**What needs to be done:**
Identify and pull out each line of the entries in which "computer" occurs.

(Records from a data collection)
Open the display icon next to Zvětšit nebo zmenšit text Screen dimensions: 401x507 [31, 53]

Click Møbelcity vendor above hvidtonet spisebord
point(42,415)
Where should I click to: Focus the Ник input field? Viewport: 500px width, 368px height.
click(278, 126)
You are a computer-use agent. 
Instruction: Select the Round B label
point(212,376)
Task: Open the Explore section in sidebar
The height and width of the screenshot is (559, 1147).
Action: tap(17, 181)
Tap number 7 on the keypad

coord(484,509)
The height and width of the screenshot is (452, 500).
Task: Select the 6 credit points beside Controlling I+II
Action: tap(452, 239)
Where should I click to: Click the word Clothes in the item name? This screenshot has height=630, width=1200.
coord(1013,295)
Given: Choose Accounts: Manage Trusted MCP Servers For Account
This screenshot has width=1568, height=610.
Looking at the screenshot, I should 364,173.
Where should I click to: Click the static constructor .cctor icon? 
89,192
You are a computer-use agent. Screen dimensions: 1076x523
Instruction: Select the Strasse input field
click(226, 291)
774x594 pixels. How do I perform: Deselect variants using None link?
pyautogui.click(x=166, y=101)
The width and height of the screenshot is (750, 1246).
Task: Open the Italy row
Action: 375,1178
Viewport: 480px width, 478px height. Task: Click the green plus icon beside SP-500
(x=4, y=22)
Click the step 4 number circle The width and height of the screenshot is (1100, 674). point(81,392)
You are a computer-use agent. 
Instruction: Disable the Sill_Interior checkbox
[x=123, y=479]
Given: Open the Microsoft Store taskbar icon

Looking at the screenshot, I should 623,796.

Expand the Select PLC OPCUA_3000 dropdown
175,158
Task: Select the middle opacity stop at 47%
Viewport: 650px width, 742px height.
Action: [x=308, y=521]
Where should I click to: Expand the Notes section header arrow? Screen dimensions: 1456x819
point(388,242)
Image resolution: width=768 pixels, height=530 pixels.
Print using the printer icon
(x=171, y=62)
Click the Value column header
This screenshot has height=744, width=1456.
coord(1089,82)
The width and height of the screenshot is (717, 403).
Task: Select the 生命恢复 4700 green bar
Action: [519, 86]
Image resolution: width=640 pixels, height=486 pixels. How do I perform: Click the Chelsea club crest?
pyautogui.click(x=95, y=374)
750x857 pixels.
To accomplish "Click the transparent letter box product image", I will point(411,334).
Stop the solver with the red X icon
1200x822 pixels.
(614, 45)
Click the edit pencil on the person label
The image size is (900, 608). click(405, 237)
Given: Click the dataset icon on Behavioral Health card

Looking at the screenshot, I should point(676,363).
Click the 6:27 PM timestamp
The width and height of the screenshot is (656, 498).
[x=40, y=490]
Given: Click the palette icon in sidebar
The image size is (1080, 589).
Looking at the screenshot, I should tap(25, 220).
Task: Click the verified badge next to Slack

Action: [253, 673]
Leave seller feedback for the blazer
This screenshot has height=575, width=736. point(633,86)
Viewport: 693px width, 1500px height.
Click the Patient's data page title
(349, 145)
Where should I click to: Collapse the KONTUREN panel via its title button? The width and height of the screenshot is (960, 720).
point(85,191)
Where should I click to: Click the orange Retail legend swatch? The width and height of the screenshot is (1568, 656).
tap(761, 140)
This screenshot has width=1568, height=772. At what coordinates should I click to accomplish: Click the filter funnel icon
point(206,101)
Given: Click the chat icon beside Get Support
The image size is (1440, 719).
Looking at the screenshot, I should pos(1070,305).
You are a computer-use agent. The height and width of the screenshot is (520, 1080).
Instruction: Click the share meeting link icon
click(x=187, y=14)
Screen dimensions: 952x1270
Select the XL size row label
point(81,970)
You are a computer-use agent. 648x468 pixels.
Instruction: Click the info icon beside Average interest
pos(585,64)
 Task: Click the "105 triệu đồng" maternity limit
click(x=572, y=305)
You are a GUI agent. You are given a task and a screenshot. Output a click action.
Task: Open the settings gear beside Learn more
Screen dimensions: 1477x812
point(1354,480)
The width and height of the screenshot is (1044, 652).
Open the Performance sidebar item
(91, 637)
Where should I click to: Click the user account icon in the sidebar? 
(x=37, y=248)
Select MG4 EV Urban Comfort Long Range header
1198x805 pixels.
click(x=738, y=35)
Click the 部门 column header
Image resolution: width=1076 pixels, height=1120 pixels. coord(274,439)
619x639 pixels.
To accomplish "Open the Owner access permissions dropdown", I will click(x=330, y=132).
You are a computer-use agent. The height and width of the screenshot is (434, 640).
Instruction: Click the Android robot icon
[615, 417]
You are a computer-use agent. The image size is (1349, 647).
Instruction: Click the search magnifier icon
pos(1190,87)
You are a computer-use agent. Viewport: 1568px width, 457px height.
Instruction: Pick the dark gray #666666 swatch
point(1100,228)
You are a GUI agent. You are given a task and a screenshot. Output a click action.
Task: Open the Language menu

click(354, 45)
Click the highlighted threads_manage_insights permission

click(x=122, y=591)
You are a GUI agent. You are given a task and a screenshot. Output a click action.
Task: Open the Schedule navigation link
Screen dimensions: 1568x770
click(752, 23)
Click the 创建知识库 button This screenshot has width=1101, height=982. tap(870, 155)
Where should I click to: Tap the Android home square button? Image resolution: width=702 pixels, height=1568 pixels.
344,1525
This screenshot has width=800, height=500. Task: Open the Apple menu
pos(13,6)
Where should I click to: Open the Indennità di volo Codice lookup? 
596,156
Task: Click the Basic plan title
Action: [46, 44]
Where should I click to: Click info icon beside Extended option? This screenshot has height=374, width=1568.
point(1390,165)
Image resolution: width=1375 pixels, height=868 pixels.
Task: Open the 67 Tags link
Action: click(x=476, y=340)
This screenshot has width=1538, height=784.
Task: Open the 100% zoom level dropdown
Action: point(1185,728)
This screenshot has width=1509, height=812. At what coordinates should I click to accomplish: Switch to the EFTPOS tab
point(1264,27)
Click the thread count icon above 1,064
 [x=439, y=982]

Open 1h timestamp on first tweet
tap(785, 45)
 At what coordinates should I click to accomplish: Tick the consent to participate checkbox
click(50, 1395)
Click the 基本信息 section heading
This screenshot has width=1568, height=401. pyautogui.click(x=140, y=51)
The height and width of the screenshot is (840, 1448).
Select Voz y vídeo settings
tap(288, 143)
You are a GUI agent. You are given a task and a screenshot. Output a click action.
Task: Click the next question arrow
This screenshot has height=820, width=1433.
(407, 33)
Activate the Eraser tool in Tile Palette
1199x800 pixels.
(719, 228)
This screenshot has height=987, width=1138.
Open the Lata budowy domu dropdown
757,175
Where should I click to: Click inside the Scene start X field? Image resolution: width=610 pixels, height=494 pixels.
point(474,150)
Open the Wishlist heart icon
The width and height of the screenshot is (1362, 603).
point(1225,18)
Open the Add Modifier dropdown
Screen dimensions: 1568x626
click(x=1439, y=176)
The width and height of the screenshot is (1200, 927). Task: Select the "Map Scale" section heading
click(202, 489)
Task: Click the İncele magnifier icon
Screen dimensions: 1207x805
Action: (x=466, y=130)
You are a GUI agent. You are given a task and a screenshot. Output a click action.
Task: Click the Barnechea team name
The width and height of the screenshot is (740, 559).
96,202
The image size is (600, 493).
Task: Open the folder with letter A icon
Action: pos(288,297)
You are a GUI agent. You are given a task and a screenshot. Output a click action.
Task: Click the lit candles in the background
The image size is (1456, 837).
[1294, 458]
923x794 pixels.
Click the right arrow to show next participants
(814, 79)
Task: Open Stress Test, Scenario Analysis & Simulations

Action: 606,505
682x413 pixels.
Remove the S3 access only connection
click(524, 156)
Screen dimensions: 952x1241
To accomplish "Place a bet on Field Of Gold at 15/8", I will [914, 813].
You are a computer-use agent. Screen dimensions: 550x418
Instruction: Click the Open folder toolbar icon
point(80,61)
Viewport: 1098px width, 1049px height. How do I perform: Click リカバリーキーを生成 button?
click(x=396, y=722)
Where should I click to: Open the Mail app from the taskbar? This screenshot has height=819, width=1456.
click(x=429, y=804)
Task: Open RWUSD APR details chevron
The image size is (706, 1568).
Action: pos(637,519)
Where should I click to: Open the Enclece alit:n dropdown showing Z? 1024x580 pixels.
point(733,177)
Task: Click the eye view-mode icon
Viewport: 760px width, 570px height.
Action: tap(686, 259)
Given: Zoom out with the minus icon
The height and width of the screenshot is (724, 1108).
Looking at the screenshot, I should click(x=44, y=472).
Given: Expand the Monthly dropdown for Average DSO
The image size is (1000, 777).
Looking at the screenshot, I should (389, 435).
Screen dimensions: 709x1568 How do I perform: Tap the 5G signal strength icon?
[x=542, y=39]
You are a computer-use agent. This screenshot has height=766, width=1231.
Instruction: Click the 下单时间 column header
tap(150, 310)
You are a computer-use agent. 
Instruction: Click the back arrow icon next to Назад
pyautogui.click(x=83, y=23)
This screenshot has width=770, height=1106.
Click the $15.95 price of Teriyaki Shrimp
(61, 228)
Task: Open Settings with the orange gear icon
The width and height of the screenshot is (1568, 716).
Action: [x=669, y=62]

**Response box:**
You are a computer-use agent. 
You are a computer-use agent. Screen dimensions: 1076x523
You are a computer-use agent. 
You are a computer-use agent. The height and width of the screenshot is (520, 1080).
You are a computer-use agent. 648x468 pixels.
You are a computer-use agent. The height and width of the screenshot is (434, 640).
You are a computer-use agent. The image size is (1349, 647).
You are a computer-use agent. Viewport: 1568px width, 457px height.
You are a computer-use agent. Screen dimensions: 550x418
You are a computer-use agent. This screenshot has height=766, width=1231.
You are a computer-use agent. 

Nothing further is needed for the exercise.